--- start READING TEXT ---

Akron battle for mayor heats up

By admin Published: May 22, 2011

Stephanie Warsmith
Beacon Journal staff writer

Both sides in the political showdown between longtime adversaries Akron Mayor Don Plusquellic and Akron Councilman Mike Williams are ready to rumble.

The Akron mayoral candidates have launched websites, opened campaign headquarters and assembled their teams.

It's fitting that both have a political heavyweight in their corner.

Williams hired Jerry Austin as his political consultant, while Plusquellic tapped Jeff Rusnak. Each consultant has a storied history of political bouts at the local, state and national levels that includes both of them working on Jesse Jackson's presidential campaign in 1988. The friends and colleagues, who harbor a mutual respect, have often joined forces — and rarely been on opposing sides.

''It had to happen sometime,'' Austin said in a recent interview.

Rusnak said he's not worried about challenging Austin, who jokingly refers to him as his student.

''Fortunately, I have the stronger and better candidate,'' he said, laughing.

The fact that both candidates have well-known consultants working for them ensures the campaigns leading up to the Sept. 13 Democratic primary will be competitive — and likely full of jabs.

''One of the ways you can tell how serious a campaign is is the kind of leadership or personnel that a candidate associates themselves with,'' said Steve Brooks, associate director of the University of Akron's Bliss Institute of Applied Politics.

Brooks called Austin, who has taught on and off at UA since 2004 and will serve as a Bliss fellow next year, one of the most experienced and best political consultants in Ohio.

''That's a real statement that this is a serious campaign,'' he said.

The winner of the primary will compete against at least one Republican candidate in the Nov. 8 election. Jennifer Hensal, a Medina attorney and first-time candidate, recently announced her candidacy, but other GOP candidates may step forward by next month's filing date.

Besides picking consultants, Plusquellic and Williams both have chosen campaign managers to handle day-to-day issues.

Gert Wilms, an assistant city prosecutor who worked on the campaigns for Summit County Councilwoman Ilene Shapiro and Akron Municipal Court Judge Jerry Larson, will head up Plusquellic's campaign. She plans to take an unpaid leave from the city beginning June 9.

--- end READING TEXT ---
--- start COLLECTED MATERIAL ---

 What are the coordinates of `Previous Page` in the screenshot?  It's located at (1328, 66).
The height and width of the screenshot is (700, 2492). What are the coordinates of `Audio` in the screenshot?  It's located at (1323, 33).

--- end COLLECTED MATERIAL ---

TASK LIST
1. In the article on the Akron mayoral race, copy the passage starting with "Stephanie Warsmith" and going on through "ready to rumble.", replacing "adversaries" with "rivals".
2. Extend the article on the Akron mayoral race, picking up after its final sentence.
The listing is separate material and has no connection to the article on the Akron mayoral race.

THE RESULTS
1.
Stephanie Warsmith
Beacon Journal staff writer

Both sides in the political showdown between longtime rivals Akron Mayor Don Plusquellic and Akron Councilman Mike Williams are ready to rumble.

2.
''When you sit back and think about the awesome responsibility, it brings it all into a different perspective than the other campaigns,'' said Wilms, whose job could be on the line if Plusquellic loses.

New ways to reach voters|

Wilms, who originally jotted down ideas for Plusquellic's re-election bid on a paper tablecloth, said the mayor and his campaign staff aren't taking anything for granted. She said they are even trying new ways to reach out to voters, like using Facebook and Twitter.

''There is no given in this,'' she said.

Williams has co-campaign managers — Tara Samples, an Akron Municipal Court bailiff, and Bill Wise, a local business owner. Wise will handle the campaign during the day when Samples is working.

''I love politics,'' said Samples, who has worked on numerous Akron and Summit County judicial campaigns. ''Some people go to school to learn it. It's just in me. This is what I love to do.''

Samples is excited to work with Austin.

''I aspire to be like him,'' she said.

Austin, who is living in Tallmadge, describes himself as semi-retired and said he no longer pursues clients, but still accepts them when they call. That's how Williams got him on board.

''Don Plusquellic hasn't called me,'' Austin said over coffee at Angel Falls. ''He would never. He doesn't like people with stronger personalities.''

Austin, who served as chief of staff for former Gov. Richard Celeste and locally worked on Wayne Jones' state representative campaign and Russ Pry's county executive bid, also is handling Barberton Mayor Bob Genet's re-election campaign this year.

''With these races, I feel like the principal who gets back in the classroom,'' said Austin, who was involved in a judicial campaign ploy in 2002 that got Jones temporarily kicked off the Summit County elections board.

Focusing on campaign details|

Austin came up with Williams' slogan, ''It's time,'' borrowing from a recent quote by a Wisconsin senator who is retiring after 24 years and said, ''It's time for somebody else to have a chance.''

Austin thinks 35 percent of Akron backs Plusquellic, 35 percent is behind Williams and the other 30 percent is up for grabs. He thinks Williams has an advantage because he has experience, but also has new ideas.

''He has a vision that — after 24 years — Don doesn't have anymore,'' he said. ''Don's vision is basically staying in office.''

Plusquellic called Austin a ''paid hand.''

''He talks about Democrats coming together,'' the mayor said, referring to Bring Ohio Back (BOB), an independent expenditure group Austin and Rusnak run that's mainly active in presidential years. ''But he's participating in something that's going to split the community apart.''

Plusquellic said voters must ask themselves who can best run Akron and thinks he'll come out on top when voters weigh accomplishments.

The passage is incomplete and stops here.